**EXERCISE INSTRUCTIONS**
The response must be the exact lines from the line holding "Given: Expand the new tab dropdown arrow" through the end of the entries, with no pictures and nothing else.

**Source records**
---*---

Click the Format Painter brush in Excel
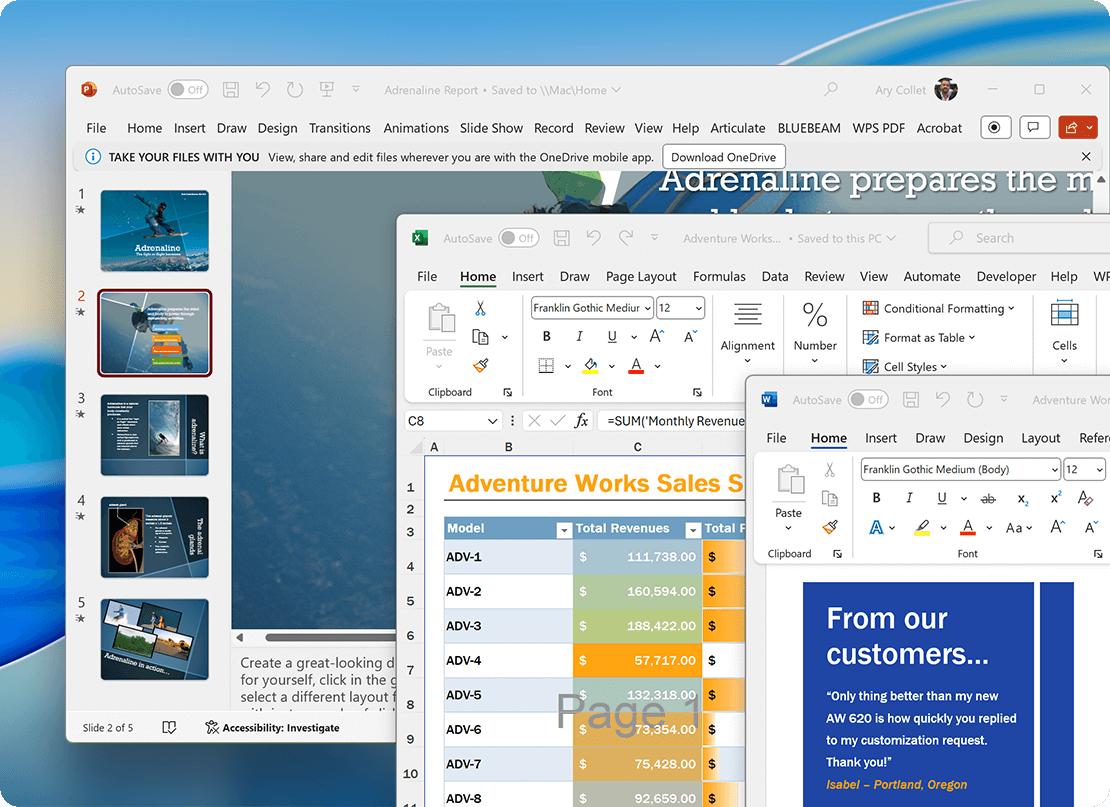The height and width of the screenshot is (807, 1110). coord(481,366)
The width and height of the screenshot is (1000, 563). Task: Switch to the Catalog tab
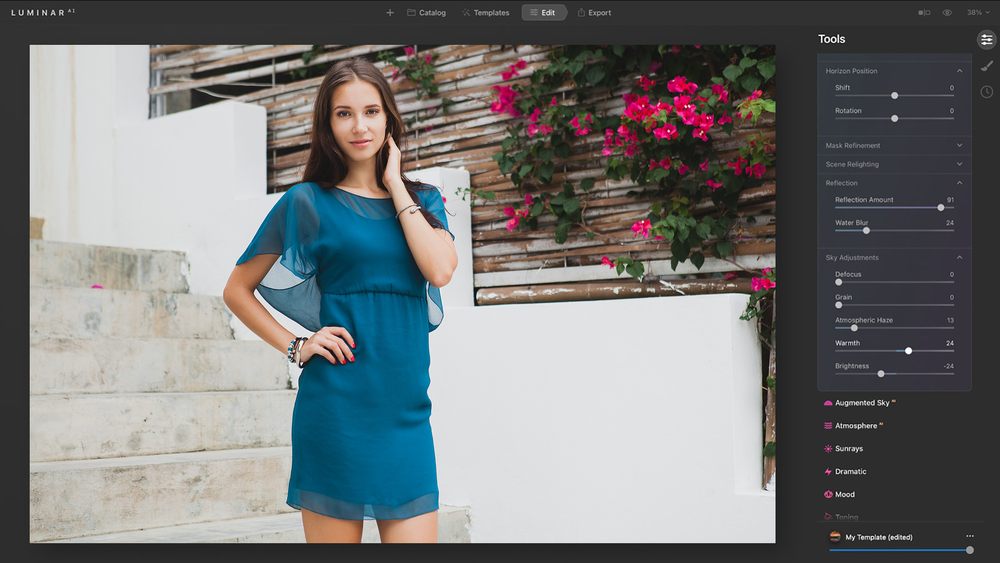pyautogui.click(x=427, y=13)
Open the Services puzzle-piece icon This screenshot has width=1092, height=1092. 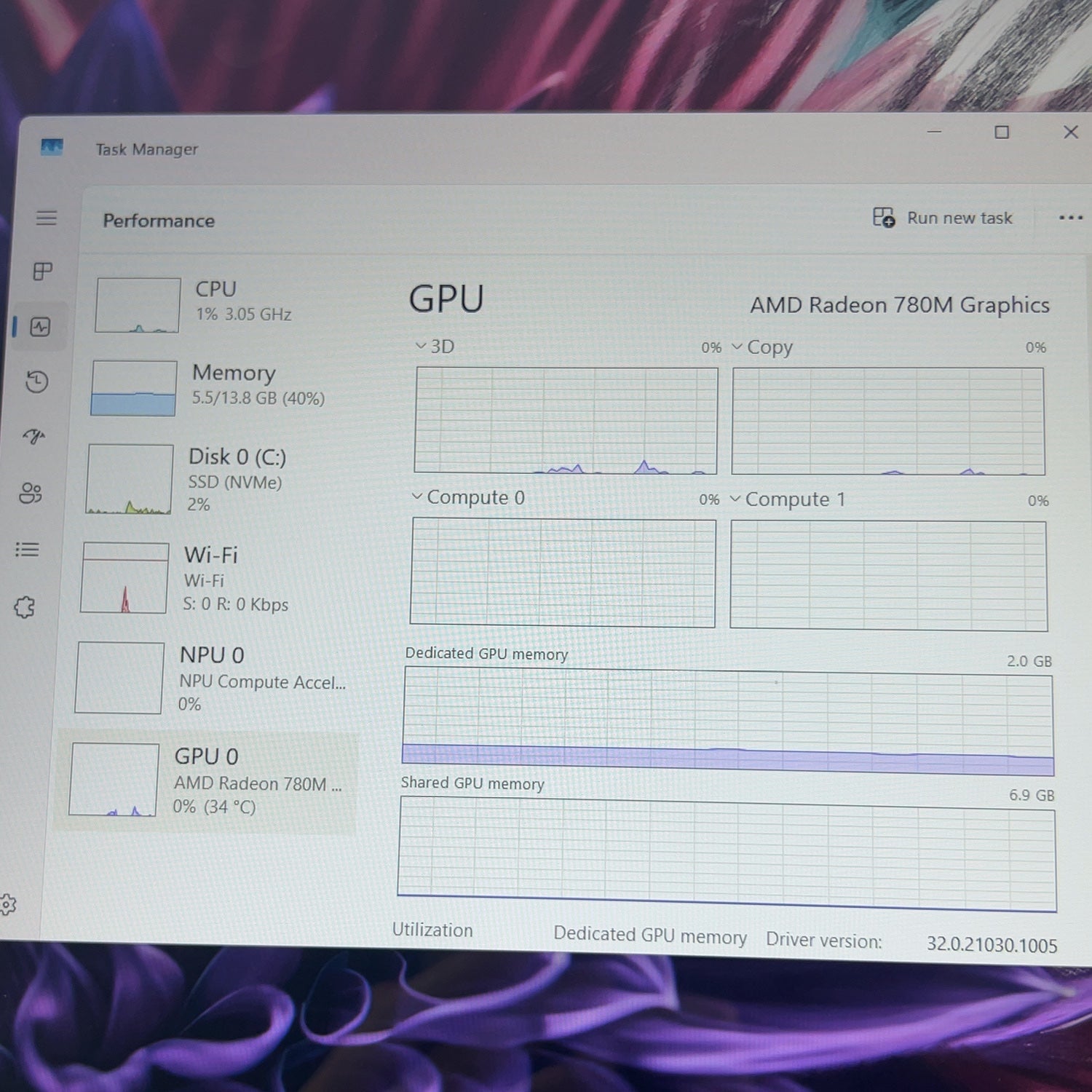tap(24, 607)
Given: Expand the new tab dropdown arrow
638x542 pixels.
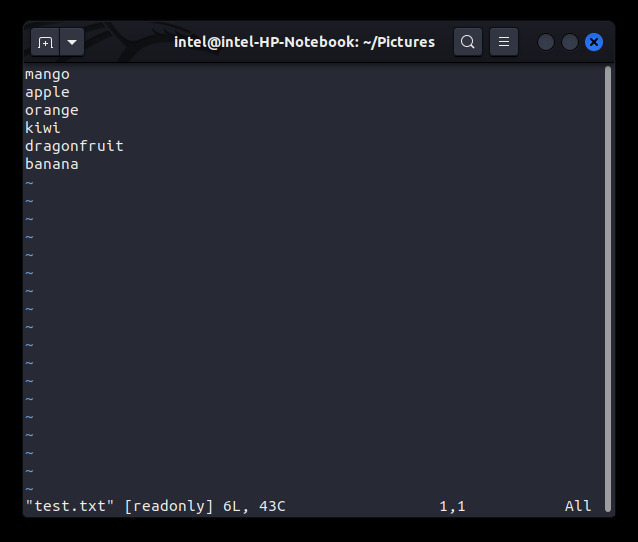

---*---

**WORKED SOLUTION**
Given: Expand the new tab dropdown arrow
638x542 pixels.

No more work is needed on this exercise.